María extiende a nosotros sus brazos para que nosotros no vacilemos en aferrar esas manos bienaventuradas de nuestra Madre, para que conducidos por la mano de nuestra Madre vayamos seguros y tranquilos por el camino, a veces áspero y escabroso, de nuestros deberes como cristianos. Cuántos hombres desgraciados que trajeron al mundo como infeliz herencia la inclinación a algunos pecados, que arrastrados luego durante la vida sin descanso por poderosas pasiones, conociendo claramente su miseria espiritual pero sin hallar modo de librarse de ella y prontos ya a entregarse a la desesperación, fueron por medio de María, aun en la última hora, apartados del negro abismo y levantados a la luminosa altura de la confianza en Dios y salvados así en el tiempo y en la eternidad.

Amados hermanos míos, las manos de una madre cariñosa son siempre para el hijo que no haya degenerado completamente, dignas de veneración. Cuánto han hecho por ti, oh hijo o hija, las manos acaso ya temblorosas de tu madre; qué servicios no te prestaron cuando todavía por la edad eras incapaz de valerte por ti mismo; cuántas veces han trabajado; cuántas se han juntado y levantado al cielo para orar por ti; cuántas veces se han levantado para bendecirte en todos los caminos de tu vida.
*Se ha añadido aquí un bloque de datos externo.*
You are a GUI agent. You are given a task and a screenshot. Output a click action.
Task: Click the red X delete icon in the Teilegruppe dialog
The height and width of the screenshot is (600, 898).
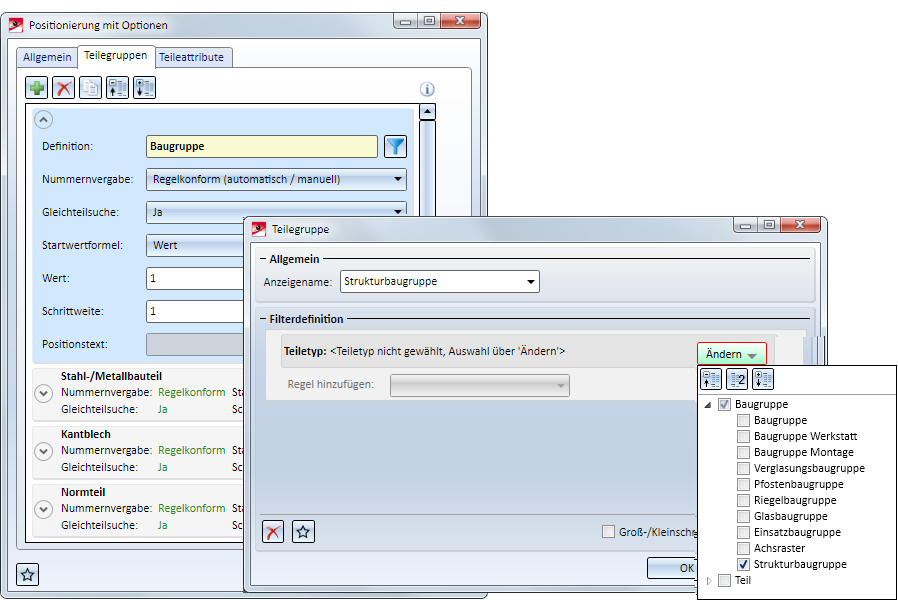[x=273, y=532]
Por desgracia, hay muchos hijos que no comprenden todo esto, sino cuando las manos de su madre yacen frías e inmóviles en la muerte.

Pero, comoquiera que sea, por mucho que las manos de nuestra madre terrena hayan trabajado por nosotros, es como nada si se comparan con todo lo que María ha hecho y hace por nosotros. Tomemos, pues, en espíritu con viva fe y encendido amor las manos de nuestra Madre celestial, no nos desprendamos de Ella jamás mientras vivamos, y hoy principalmente clamemos con filial confianza: Oh, María concebida sin pecado, ruega por nosotros que recurrimos a Ti.